Towers of Kensington

Towers aren’t necessarily tall. But they are often unexpected. You see them from a couple of streets away and you’re not quite sure where they are exactly. You glimpse them from an upstairs window. Or sometimes they’re miles away and even when they’re big it’s not always clear where the bottom of the tower lies. You can watch them for years from your bedroom window or walk past them on your way to work and then suddenly they’re gone. Like this one:

Tower in grounds of Campden House on corner of Sheffield Terrace and Kensington Church Street GN57

This photograph from the early 1900s shows the remains of tower that stood in the grounds of Campden House. Campden House was a very old house which burned down in the 1860s. There was a dispute about the insurance but it was rebuilt.

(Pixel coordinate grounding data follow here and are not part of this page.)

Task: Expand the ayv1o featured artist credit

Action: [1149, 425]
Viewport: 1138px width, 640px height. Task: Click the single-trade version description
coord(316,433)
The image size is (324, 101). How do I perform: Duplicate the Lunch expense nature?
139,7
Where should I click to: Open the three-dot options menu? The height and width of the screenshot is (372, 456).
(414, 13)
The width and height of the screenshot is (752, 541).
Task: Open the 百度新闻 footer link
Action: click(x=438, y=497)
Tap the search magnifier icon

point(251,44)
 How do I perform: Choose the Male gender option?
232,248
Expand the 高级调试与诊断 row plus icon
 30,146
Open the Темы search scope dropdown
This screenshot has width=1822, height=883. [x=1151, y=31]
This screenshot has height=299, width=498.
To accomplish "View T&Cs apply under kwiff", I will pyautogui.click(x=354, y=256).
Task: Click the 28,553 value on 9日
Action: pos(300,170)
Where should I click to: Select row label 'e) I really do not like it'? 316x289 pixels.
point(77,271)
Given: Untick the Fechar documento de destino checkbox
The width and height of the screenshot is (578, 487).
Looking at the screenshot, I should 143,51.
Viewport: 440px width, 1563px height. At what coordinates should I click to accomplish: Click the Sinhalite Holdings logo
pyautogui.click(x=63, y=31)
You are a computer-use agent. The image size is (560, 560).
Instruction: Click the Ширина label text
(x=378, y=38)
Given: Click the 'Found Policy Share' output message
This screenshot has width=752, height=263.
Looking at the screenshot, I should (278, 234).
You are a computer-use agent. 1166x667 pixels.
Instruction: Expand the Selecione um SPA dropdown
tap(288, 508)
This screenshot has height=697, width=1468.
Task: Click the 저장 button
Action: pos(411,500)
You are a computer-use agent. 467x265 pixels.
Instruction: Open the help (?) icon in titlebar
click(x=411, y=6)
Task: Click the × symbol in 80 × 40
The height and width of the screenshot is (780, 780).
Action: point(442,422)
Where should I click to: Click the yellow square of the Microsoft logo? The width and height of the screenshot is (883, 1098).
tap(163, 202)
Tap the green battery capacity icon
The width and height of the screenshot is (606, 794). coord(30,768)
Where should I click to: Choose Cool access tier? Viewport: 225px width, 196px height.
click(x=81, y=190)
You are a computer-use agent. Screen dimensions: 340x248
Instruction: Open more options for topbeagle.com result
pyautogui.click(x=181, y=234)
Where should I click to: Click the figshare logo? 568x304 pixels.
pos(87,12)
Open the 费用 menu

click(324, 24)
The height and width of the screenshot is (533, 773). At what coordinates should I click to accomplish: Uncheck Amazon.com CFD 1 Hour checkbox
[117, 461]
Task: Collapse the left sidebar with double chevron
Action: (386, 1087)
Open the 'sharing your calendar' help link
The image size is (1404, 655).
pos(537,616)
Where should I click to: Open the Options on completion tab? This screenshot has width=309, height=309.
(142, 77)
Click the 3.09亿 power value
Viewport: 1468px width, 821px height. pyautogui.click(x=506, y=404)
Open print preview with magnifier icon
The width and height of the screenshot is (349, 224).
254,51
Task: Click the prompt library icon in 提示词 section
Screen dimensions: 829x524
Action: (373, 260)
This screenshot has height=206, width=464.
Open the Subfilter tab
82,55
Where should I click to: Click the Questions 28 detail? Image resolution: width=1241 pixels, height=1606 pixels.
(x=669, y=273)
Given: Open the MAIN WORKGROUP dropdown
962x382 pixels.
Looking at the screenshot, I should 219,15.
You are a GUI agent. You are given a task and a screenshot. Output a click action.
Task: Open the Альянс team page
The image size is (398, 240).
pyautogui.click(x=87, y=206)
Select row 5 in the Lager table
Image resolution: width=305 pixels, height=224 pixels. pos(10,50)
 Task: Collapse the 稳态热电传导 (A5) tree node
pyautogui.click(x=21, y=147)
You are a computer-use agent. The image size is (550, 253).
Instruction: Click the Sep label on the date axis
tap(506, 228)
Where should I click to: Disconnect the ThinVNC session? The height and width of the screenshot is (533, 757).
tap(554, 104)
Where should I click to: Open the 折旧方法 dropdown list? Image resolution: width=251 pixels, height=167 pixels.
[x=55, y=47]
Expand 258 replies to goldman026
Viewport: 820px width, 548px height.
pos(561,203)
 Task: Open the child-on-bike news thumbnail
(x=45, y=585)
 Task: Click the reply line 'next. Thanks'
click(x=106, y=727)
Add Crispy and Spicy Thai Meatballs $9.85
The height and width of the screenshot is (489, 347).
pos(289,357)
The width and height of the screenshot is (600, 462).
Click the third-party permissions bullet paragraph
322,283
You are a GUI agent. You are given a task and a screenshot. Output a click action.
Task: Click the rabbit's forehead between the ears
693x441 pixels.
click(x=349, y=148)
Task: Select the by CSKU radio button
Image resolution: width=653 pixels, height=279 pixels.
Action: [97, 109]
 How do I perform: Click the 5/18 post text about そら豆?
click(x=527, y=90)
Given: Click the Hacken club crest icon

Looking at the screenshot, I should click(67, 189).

This must have been a piece of the old property which lingered on until it too vanished in the twentieth century.

They liked a tower in the Campden Hill area.

Tower Cressy

This gothic pile is Tower Cressey which lurked mysteriously at the end of Aubrey Walk near the top of the hill.

Tower Cressy by Frank Emanuel FE14 Cpic683

The artist, Frank Emmanuel, slightly exaggerates the slope from left to right but Campden Hill is quite steep in parts. A hill is a good place to build a tower and makes it even more imposing but when the German bombers came it was an easy target.

Tower Cressy ruins by Gertude Keeling Cpic795

It became a picturesque gothic ruin for a short time in this picture by Gertrude Keeling. Tower Cressey no longer exists but here is a tower which never was:

Central Library architect's drawing view from south

This impossible view of Kensington Central Library from the south shows the equally impossible tower architect Vincent Harris had planned for Kensington Town Hall. It would have been an act of municipal shock and awe and would have dominated the skyline of Kensington. I don’t think it could ever have been built – it would have been just a bit too tall, and by the time there were serious plans for the site Harris was dead and his moment had passed. But I wish he had left some more drawings of his skyscraper.

In its day this was nearly the tallest tower in Kensington:

St Mary Abbotts from Observatory Gardens July 1892 by Elizabth Gladstone BG2453

The second St Mary Abbots Church glimpsed in the distance as towers should be in this water colour by Elizabeth Gladstone.

When it was completed in 1879 the 250 feet spire was the tallest in London and the sixth tallest in the country.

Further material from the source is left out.